→ TRECHO DO DOCUMENTO

________________________________________

Parte considerável dessas crianças têm comportamentos iguais aos dos adultos ao seu redor. Seja de pressa, seja de desatenção, timidez, agressividade, e também de riso, de dança, de conversa solta e olhos-nos-olhos. As crianças são o que são não de maneira totalmente delas, individualmente. O coletivo também está em cada uma, em suas manifestações de comportamento, de humores e cognitivas.
Se as crianças “de hoje” são assim, como a descrição dos parágrafos acima, é em muito porque os adultos são da mesma maneira. Nossos tempos são de pressa, imediatismo, de pensar pouco e fazer muito. A pausa e a calma não têm muito lugar em nossas vidas. Nossas mãos resolvem com automatismo, se ocupando dos primeiros botões que estiverem ao alcance; a tolerância para esperar uma porta se abrir é pouca; e ler placas é coisa de quem está sempre no banco do passageiro, sem conduzir o caminho por si mesmo.
Mas vê,
Não é possível desejarmos crianças tão diferentes dos adultos que temos hoje, que convivem com elas. Adultos que estão andando por aí, indo à padaria, ao dentista, ao hospital; que têm tido filhos e netos, alunos, e sobrinhos; que não conseguem ser diferentes, mas que exigem crianças tão diferentes deles.
No entanto,
é possível e necessário partir de nós, adultos, o cultivo do que a gente deseja ao nosso redor: a pausa, a calma, a leitura atenta. O não automatismo, o menor imediatismo, a chance à espera. A gente está disposto a cultivar tudo isso, já grande assim como a gente é? Se sim, podemos esperar crianças assim, parecidinhas conosco. É isso, aliás, que quase sempre podemos esperar de uma sociedade que segue tendo adultos e crianças: que elas sejam sempre assim, um tanto parecidinhas conosco. Elas são. E vão continuar a ser.

________________________________________

→ OS DADOS
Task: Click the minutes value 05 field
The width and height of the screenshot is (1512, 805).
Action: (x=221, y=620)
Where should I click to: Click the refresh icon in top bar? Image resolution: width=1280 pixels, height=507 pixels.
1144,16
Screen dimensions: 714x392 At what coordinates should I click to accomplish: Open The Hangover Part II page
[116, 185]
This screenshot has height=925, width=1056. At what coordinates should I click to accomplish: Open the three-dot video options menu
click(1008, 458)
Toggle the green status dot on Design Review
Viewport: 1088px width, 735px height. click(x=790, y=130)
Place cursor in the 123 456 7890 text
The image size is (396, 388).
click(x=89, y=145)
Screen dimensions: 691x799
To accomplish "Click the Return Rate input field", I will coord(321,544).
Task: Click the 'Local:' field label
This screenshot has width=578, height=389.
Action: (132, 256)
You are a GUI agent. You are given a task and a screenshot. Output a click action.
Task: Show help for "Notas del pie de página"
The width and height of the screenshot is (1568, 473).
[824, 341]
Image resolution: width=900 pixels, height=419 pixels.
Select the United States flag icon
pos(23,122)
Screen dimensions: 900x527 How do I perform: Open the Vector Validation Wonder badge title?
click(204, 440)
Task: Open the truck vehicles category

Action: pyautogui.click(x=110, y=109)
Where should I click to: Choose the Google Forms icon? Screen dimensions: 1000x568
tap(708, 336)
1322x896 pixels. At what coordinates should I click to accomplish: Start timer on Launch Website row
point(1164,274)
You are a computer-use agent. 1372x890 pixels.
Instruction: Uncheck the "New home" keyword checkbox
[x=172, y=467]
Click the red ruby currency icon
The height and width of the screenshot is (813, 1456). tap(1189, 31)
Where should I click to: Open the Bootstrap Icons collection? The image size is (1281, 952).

________________________________________

→ TAREFA A
Por favor, liste tudo aquilo que, segundo o trecho do documento, nós, adultos, devemos cultivar ao nosso redor.
→ TAREFA B
Com base no trecho do documento, explique em até três frases por que as crianças "de hoje" são como o texto as descreve.

→ SOLUÇÃO A
- a pausa
- a calma
- a leitura atenta
- o não automatismo
- o menor imediatismo
- a chance à espera

→ SOLUÇÃO B
Elas são assim em grande parte porque os adultos são da mesma maneira. O coletivo também está em cada criança, e nossos tempos são de pressa, imediatismo, de pensar pouco e fazer muito.